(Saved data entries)
========================================

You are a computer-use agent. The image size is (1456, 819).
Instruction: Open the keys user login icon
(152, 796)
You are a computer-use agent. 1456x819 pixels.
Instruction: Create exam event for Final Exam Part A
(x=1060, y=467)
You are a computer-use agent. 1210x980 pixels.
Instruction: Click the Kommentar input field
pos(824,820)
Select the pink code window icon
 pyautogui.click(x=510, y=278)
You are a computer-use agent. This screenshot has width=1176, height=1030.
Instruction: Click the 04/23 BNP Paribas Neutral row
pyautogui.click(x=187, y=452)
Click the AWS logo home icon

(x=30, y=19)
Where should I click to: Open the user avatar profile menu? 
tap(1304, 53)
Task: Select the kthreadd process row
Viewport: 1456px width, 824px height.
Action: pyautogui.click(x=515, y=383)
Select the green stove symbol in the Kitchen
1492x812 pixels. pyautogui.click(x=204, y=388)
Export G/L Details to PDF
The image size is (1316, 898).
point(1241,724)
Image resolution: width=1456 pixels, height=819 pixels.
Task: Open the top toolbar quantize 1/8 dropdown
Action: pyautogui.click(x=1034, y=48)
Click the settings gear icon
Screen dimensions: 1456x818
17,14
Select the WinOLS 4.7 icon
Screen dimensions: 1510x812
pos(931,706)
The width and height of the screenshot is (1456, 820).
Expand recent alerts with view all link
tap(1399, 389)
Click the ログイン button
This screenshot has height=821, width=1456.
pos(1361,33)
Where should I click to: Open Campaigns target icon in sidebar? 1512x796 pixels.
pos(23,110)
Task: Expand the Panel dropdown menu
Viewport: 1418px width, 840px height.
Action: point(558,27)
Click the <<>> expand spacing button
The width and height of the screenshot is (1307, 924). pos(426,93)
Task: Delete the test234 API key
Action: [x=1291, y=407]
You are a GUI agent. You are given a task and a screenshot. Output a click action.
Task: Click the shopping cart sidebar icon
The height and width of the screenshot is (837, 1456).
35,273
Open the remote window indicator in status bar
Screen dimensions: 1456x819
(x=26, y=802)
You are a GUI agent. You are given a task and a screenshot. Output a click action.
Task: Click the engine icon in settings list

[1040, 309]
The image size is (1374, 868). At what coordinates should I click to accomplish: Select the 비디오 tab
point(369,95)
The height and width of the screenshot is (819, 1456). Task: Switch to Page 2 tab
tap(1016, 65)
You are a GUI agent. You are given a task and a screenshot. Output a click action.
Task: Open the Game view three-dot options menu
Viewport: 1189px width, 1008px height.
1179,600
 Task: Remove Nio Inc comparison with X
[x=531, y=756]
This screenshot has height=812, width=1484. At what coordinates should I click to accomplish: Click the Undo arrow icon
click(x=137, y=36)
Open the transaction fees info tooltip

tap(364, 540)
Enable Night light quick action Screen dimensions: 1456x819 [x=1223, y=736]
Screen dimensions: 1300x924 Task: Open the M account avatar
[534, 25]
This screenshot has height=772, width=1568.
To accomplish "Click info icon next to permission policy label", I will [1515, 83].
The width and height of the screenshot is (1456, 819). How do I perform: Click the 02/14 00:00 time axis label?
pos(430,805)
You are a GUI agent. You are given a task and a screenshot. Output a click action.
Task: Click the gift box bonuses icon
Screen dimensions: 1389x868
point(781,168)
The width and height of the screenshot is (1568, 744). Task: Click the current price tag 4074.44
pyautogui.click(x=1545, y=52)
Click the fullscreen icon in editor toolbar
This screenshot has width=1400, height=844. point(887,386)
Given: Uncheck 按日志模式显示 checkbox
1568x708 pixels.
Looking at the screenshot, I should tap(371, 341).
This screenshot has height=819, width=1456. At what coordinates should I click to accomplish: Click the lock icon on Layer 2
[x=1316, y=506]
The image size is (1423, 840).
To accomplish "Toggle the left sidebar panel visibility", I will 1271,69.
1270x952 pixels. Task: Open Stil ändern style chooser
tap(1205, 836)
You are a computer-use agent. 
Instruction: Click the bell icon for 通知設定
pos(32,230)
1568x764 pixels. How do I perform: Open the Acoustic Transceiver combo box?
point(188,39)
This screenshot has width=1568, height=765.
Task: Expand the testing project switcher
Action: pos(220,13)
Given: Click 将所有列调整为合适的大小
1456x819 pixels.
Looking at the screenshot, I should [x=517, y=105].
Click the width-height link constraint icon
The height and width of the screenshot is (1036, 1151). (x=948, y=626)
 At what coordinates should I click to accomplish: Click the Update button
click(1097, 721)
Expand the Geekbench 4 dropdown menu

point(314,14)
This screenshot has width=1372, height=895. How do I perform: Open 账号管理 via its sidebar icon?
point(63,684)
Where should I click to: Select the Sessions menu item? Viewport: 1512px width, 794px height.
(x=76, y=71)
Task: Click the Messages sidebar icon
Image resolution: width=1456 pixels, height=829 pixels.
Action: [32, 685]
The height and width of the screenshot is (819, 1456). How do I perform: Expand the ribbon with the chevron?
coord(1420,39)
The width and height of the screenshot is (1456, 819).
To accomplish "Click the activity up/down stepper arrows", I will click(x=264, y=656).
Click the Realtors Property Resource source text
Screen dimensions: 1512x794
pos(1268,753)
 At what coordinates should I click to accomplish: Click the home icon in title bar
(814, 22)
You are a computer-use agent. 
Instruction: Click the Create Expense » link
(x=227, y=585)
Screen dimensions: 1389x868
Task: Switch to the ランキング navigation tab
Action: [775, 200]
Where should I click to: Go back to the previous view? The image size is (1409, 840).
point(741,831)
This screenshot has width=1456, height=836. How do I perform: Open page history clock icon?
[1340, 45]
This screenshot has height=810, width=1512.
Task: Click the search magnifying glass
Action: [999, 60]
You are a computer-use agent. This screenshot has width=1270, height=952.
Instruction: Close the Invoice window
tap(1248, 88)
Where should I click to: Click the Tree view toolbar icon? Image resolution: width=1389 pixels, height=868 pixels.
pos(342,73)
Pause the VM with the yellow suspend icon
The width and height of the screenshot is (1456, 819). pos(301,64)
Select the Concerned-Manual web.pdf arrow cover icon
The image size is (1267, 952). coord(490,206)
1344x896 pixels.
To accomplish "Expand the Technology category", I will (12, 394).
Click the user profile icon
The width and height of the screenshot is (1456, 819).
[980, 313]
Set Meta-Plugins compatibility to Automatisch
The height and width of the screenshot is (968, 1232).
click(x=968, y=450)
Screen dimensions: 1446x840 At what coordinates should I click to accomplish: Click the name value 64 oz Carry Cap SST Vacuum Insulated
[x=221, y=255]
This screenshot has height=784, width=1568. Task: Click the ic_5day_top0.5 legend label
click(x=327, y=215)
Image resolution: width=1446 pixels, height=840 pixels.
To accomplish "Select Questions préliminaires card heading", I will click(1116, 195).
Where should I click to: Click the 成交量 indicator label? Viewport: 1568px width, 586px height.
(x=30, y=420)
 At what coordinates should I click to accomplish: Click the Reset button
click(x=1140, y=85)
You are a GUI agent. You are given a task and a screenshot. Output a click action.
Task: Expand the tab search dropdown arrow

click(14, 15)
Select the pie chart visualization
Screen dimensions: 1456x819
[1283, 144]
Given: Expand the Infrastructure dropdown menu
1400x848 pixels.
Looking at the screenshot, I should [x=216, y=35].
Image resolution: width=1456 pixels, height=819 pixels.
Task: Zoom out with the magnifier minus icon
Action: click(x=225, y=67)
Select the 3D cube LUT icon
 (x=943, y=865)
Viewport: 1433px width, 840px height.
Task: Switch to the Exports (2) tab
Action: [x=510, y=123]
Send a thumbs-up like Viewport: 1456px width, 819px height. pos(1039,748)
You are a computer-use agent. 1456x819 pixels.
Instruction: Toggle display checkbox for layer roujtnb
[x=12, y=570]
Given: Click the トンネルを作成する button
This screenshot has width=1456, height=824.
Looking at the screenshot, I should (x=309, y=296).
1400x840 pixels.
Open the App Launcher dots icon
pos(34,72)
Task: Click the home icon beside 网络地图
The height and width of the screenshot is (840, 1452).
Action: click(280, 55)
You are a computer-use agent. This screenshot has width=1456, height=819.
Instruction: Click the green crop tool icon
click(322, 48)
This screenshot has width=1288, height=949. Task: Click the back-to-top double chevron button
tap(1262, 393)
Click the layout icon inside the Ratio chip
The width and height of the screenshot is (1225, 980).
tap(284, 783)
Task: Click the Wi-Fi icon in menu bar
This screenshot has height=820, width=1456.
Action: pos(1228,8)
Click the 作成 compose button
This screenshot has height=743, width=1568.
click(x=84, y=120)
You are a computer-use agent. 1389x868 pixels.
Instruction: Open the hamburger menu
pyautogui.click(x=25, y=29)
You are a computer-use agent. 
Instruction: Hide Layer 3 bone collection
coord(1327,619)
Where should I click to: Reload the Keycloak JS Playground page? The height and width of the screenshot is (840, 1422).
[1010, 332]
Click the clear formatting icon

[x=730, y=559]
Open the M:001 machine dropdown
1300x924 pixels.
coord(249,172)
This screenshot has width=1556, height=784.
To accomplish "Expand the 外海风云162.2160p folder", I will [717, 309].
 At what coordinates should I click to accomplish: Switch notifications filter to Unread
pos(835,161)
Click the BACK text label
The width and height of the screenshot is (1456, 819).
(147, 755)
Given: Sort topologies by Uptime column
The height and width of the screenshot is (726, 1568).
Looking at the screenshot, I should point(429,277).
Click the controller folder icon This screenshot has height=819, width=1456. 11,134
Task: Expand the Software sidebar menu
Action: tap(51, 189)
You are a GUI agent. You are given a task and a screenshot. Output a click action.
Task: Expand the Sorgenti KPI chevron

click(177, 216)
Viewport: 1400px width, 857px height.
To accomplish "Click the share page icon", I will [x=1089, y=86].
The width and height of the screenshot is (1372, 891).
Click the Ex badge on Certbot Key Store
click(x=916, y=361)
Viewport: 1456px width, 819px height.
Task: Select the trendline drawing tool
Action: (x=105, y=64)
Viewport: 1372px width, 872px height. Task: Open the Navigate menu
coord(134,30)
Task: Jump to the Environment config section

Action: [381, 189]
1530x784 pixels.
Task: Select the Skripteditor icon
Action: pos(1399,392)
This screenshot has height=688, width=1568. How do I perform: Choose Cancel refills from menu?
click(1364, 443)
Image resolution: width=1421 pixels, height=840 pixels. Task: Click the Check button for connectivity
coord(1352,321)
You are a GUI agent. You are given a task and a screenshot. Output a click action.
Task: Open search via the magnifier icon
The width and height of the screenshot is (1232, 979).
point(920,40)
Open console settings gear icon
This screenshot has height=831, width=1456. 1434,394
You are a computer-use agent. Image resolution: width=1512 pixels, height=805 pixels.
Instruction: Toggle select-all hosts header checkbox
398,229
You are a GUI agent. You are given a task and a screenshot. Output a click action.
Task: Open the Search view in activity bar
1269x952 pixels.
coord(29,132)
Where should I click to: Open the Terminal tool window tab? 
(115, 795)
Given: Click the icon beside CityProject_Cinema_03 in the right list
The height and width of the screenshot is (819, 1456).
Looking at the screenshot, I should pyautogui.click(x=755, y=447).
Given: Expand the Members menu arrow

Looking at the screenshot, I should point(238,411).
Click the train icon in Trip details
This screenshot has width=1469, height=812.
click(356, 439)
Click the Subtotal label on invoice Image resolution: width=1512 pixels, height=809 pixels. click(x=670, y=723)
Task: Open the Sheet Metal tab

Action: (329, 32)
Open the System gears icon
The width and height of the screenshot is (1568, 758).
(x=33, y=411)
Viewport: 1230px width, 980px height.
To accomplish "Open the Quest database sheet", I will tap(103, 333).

========================================

Only the lines above starting with the one with "to Page 2 tab" and going through the one with "Task: Open the Game" are to be copied, word for word and with both ends kept.

ANSWER SPACE ->
The height and width of the screenshot is (819, 1456). Task: Switch to Page 2 tab
tap(1016, 65)
You are a GUI agent. You are given a task and a screenshot. Output a click action.
Task: Open the Game view three-dot options menu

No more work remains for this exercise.